Nonce Management Bug in Ethermint Fork - Potential Vulnerability

[0xM3R]

Nonce Management Bug in Ethermint Fork - Potential Vulnerability

Description

The current implementation of stateDB.SetNonce(sender.Address(), msg.Nonce+1) in our Ethermint fork permanently modifies the sender’s nonce even for failed contract creations, leading to potential nonce mismatches in batched transactions. This deviation from standard Ethereum/Ethermint behavior may introduce a side-channel attack vector.

Vulnerability Reference

• Affected Code:
  state_transition.go#L400-L406
• Expected Behavior (Crons/Evmos Implementation):
  • The sender's nonce should be temporarily set to msg.Nonce during contract creation.
  • After contract creation, it should be restored to its original value (stateDB.SetNonce(sender.Address(), oldNonce)).
  • If contract creation fails, the sender's nonce should remain unchanged to prevent unintended nonce mismatches.

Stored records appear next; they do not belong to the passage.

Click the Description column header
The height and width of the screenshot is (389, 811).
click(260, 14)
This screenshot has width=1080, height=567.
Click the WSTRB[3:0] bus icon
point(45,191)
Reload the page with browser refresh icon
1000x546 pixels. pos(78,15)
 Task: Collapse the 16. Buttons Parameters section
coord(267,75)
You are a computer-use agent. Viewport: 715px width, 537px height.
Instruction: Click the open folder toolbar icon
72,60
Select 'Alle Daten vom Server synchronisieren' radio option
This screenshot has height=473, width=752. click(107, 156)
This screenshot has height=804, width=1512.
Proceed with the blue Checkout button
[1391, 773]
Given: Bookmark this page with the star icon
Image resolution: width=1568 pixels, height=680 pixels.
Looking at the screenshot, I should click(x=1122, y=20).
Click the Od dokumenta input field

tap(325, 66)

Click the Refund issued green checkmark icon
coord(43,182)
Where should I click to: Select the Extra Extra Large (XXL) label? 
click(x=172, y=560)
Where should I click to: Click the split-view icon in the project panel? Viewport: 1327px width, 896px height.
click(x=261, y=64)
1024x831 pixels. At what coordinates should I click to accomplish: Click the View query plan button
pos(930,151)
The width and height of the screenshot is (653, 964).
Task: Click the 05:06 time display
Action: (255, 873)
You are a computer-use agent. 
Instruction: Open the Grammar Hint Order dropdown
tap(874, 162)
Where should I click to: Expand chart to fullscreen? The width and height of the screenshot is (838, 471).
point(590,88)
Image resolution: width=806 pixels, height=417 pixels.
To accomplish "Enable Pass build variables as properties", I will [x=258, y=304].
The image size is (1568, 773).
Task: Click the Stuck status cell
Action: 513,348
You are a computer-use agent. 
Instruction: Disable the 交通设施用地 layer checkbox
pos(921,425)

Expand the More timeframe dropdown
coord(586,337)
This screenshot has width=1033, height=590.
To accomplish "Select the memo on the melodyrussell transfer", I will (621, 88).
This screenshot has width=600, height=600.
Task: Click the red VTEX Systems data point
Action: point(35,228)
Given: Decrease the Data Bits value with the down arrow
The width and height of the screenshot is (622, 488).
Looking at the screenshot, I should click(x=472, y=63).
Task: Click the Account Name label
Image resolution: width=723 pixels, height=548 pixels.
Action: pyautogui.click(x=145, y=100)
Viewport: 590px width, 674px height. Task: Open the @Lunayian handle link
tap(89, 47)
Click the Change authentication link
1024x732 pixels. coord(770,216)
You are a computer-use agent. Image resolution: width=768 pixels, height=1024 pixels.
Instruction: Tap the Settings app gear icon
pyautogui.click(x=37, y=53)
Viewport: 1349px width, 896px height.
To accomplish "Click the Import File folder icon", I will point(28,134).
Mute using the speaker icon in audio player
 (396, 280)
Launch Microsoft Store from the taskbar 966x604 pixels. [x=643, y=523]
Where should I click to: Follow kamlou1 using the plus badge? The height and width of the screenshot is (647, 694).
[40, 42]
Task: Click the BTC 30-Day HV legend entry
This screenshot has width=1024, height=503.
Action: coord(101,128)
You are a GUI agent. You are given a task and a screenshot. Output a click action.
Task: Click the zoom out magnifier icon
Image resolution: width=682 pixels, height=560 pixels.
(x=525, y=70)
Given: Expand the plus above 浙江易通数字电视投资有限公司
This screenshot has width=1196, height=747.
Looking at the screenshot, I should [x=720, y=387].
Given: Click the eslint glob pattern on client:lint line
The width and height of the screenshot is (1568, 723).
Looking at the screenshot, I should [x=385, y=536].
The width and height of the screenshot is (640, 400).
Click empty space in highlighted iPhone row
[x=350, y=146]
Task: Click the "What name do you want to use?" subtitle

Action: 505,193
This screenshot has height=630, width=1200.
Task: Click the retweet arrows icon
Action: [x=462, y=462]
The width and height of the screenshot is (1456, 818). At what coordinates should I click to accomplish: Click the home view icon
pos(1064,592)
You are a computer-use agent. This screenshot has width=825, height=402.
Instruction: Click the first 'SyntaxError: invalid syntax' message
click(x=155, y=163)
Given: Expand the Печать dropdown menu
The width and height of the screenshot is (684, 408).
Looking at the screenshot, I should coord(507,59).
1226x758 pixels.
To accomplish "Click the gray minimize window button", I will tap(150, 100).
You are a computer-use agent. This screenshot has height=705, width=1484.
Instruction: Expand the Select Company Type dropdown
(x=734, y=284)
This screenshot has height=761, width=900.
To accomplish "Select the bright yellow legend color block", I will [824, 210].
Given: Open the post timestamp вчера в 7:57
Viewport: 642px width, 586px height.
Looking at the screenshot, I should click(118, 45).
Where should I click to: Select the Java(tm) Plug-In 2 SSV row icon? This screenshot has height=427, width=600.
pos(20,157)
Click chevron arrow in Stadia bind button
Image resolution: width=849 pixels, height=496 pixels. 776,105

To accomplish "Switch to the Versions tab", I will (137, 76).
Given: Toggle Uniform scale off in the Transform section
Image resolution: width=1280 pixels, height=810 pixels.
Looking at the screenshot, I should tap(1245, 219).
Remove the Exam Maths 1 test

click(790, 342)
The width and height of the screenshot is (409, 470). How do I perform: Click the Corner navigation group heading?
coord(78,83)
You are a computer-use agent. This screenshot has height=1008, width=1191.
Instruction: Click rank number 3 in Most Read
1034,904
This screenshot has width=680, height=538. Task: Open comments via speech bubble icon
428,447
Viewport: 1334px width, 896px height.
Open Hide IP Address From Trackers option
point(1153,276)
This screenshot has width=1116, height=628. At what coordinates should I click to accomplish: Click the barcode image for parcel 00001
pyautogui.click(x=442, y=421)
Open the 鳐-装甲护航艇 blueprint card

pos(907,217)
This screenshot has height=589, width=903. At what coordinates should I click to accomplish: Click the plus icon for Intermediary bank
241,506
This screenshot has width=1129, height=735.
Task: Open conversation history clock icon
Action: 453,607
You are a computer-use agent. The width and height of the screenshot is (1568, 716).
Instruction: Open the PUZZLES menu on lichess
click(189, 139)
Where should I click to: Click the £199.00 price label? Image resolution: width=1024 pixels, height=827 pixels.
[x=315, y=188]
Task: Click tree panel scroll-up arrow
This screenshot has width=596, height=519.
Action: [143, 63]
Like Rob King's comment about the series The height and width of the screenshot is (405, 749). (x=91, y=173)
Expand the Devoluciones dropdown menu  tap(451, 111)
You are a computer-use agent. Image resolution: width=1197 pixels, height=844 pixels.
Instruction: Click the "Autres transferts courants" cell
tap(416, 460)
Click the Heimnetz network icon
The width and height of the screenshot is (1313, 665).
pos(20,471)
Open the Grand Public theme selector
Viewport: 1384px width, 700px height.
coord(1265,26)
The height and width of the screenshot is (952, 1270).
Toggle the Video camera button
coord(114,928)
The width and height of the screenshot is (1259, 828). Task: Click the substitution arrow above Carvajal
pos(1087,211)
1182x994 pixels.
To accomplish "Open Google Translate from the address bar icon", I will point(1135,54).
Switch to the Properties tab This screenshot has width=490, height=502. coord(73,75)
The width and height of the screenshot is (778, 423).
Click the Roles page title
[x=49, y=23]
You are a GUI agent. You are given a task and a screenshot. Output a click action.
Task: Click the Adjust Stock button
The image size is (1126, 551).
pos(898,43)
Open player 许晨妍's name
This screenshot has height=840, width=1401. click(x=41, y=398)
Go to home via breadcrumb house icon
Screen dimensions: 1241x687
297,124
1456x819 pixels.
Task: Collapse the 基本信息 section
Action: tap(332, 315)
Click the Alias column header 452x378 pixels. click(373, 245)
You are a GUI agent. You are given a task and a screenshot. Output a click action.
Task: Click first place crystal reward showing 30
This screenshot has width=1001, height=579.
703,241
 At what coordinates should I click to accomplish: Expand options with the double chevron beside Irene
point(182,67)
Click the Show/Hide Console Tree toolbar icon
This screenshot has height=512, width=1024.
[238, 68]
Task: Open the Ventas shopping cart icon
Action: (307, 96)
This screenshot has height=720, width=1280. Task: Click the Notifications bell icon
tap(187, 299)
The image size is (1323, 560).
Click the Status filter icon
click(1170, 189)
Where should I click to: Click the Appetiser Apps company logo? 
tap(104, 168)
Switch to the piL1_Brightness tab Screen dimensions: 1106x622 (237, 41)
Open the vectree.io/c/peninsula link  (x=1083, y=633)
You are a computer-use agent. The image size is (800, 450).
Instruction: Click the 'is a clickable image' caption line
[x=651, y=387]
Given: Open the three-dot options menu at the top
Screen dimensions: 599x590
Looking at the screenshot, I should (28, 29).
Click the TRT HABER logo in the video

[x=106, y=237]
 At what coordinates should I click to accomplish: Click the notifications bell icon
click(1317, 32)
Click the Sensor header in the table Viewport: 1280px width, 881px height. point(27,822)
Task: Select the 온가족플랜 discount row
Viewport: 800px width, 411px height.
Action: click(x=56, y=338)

Current Ethermint Fork Behavior (Issue)

• Incorrect Handling of Nonce:
  • The nonce is permanently incremented (msg.Nonce+1), regardless of success or failure.
  • This can break the nonce sequence when multiple transactions are batched.
  • Batched transactions using LegacyTx are affected since the system assumes a continuous nonce sequence, but contract creation failures modify it incorrectly.

Potential Impact

• Nonce mismatch in batched transactions may lead to inconsistencies in transaction execution.
• Nonce forging vulnerability—incorrect nonce handling could lead to replay or transaction manipulation attacks.
• Possible side-channel attack—attackers might exploit predictable nonce sequences to infer transaction failures and forge invalid transactions.

Suggested Fix (Align with Cronos/Evmos)

• Implement correct nonce restoration after contract creation by:
  1. Temporarily setting stateDB.SetNonce(sender.Address(), msg.Nonce).
  2. Restoring stateDB.SetNonce(sender.Address(), oldNonce) after execution.
  3. Ensuring failed contract creations do not increment the nonce permanently.

Additional Notes

This issue was initially demonstrated by a security researcher who expected the nonce to be incremented four times (instead of two) in a batched transaction scenario. This suggests a real-world exploit potential.

Steps to Reproduce

1. Create a batched transaction with multiple contract creation calls using LegacyTx.
2. Observe the nonce behavior—check if it gets incremented incorrectly after a failed contract creation.
3. Compare behavior with Cronos/Evmos where nonce remains unchanged upon failure.

Impact Assessment

• Severity: Medium
• Type: Nonce Management, Side-Channel Attack Risk
• Affected Component: EVM State Transition in Ethermint Fork

Action Items

• Fix nonce restoration to match Cronos/Evmos.
• Test batched transactions for correct nonce behavior.
• Investigate potential security implications further.